Simon was smart and played it safe. He ordered a pad thai, and to his delight, he received a pad thai that was artfully encased in an omelette. I had a serious case of food envy.

Pad thai in an omelette!

The  next morning, we visited the main attraction of Soppong - Tham Lod (also spelled Tham Lot). It is often referred to as Tham Lod cave, but that's superfluous, kind of like saying ATM machine when ATM already stands for automated teller machine. "Tham" is Thai for "cave" and "Lot" is Thai for "through", so really it's just Tham Lod, or Lod Cave, or Through Cave, I guess. Oh, and we didn't see any ATMs while we were in Soppong, by the way. Good thing we had cash!

But I digress.

We got to Tham Lod too early, and the guides and boatmen weren't available yet, so we just wandered around and did some very superficial spelunking.

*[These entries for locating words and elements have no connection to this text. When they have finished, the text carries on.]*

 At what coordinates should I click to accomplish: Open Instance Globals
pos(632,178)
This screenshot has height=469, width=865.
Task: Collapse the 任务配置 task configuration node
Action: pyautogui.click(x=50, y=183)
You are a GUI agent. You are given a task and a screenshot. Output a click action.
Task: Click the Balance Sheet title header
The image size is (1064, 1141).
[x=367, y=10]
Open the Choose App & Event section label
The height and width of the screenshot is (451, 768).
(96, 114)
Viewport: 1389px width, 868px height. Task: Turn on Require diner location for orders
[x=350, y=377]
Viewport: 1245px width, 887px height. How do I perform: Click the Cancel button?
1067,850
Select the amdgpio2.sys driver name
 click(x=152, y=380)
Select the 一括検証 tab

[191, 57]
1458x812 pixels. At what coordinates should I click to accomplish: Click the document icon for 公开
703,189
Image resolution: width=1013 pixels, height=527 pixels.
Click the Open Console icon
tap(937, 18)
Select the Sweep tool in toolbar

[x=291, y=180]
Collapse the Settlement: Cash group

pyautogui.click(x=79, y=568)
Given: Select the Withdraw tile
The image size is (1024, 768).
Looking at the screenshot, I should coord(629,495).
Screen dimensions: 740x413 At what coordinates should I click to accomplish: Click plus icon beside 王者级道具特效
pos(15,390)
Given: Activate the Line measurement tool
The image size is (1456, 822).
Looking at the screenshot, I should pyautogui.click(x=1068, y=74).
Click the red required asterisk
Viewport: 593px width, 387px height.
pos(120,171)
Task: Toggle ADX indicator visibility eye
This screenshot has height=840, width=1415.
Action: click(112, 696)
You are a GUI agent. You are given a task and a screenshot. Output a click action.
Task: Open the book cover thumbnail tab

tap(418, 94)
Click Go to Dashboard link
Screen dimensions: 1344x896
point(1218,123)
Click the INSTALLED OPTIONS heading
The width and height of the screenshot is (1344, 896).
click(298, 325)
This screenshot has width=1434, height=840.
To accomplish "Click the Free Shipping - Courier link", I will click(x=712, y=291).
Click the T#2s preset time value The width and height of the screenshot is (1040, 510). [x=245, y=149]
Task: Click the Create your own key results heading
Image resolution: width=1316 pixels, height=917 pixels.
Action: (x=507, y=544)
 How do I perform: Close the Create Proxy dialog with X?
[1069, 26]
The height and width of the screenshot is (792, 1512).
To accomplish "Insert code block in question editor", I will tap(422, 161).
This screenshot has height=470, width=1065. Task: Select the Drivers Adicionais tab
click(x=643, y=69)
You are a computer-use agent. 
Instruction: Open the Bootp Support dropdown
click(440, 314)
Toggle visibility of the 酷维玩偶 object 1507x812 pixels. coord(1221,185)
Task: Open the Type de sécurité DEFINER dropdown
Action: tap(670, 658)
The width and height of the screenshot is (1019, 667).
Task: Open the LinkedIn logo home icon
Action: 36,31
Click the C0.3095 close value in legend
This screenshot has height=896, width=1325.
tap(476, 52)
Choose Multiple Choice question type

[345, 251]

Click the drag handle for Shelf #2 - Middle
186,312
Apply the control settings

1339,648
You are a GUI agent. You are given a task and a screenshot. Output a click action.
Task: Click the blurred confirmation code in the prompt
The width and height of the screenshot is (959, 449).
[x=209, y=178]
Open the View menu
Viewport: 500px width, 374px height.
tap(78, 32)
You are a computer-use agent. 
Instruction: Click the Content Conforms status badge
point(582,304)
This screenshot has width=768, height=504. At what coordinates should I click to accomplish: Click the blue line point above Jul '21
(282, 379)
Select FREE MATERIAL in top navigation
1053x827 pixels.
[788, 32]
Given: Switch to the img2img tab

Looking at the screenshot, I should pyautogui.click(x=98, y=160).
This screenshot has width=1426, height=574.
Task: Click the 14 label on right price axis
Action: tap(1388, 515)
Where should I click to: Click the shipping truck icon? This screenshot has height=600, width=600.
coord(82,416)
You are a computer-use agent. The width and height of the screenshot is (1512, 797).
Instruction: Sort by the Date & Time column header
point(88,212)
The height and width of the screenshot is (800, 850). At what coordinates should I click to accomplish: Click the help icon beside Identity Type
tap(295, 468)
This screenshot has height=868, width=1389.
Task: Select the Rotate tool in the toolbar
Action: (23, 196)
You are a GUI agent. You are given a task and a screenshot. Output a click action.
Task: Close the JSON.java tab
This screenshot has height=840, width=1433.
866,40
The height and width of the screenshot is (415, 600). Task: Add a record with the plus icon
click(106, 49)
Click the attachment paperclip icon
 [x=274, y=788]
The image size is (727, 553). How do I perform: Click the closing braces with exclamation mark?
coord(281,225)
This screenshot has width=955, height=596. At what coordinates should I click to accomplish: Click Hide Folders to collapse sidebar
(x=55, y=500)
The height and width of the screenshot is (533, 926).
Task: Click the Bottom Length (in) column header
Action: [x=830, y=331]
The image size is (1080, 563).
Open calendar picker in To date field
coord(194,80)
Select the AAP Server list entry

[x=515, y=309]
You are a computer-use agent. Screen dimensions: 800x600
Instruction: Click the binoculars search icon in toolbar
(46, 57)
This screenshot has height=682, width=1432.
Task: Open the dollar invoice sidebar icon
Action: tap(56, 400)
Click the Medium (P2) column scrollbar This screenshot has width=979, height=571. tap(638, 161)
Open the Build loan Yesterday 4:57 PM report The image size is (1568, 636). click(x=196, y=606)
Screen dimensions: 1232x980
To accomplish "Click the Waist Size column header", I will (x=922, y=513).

Tham Lod from the outside.

Then we went back to the tourist entrance area again. A shop was open, so we ate!

Khao soi for breakfast is a marvelous thing. Supple egg noodles in a curry sauce, with meat (the ones we got during our North Thailand trip typically came with chicken). It is also often topped with crispy deep-fried egg noodles. I approve of that.

Northern Thai khao soi with crunchy noodles!

Oh, and if khao soi for breakfast is marvelous, then khao soi with Thai iced tea is even better. The two go together so well.

Thai tea with ice: a refreshing pick-me-up!

After our breakfast, we were finally able to score a guide and a boatman. Thus the cave exploration begins.

We were here in late October, right at the cusp of the wet and dry seasons. To get from one walkable section of the cave to another, a raft was compulsory. At some spots, the water levels were too shallow to row, so our boatman had to get off and pull us along. Elsewhere, the waters were adequately deep, and our guide encouraged us to sprinkle fish food into the darkness and watch as the hungry fish swarmed to get their share!

Navigating the waters of Tham Lod.

The cave is home to hundreds of thousands of bats and swifts. Needless to say, some parts of the ground area was covered with droppings, complete with a choking, suffocating smell. It was impossible to avoid walking on it, and you had to be careful not to slip on it! The intrepid side of me accepted this undesirable poo situation as all part of the experience, while the precious side of me just wanted to scuttle back to the raft. The curious side of me did the walk because I wanted to see the ancient teakwood coffins. The coffins turned out to be surprisingly small. I'm not sure about the logistics of it all.

I have to admit, seeing the bats and swifts fly in and out of the cave was pretty nifty. I think we saw more swifts than bats, and that suited me just fine.

Swifts flying in and out of Tham Lod.

After our trip to Tham Lod, we returned to our guesthouse, took a shower, washed our shoes as thoroughly as we could, and then we caught a bus to our next destination, Mae Hong Son town.

Bye bye, Soppong. It's been quite fascinating getting to know you!

Nice hill views in Soppong.


  1. Looks like a lovely place. Your photos are, as always, so good - that foggy road though, the cave, the crunchy noodles and the gorgeous puppy :) :)

  2. Ah I love your travel series :) I really relate to the way you explore a country and its food.

    1. Thank you! It means a lot to me that there are people out there who are reading and enjoying this travel series, and it's really cool that you relate to my travel style, too! :D

  3. Just reading this feels like I'm there :) Ahhh that congee would hit the spot. Loving all the animal pics as well, especially the kitties.

    1. Thank you, it's so great that I can almost transport you to Soppong with my blog post! :D

  4. What an adventure you had. It's the first time I've seen a chicken without a tail and the doglet in the in looked so adorable. As for the food, the filled little donuts looks really interesting. What kind of dough was used, was it like a sticky rice base?

    1. It was a fun adventure, indeed! I'm not sure about the doughnut dough, but it could potentially be made from sticky rice flour. It does look similar to the Vietnamese banh cam, doesn't it!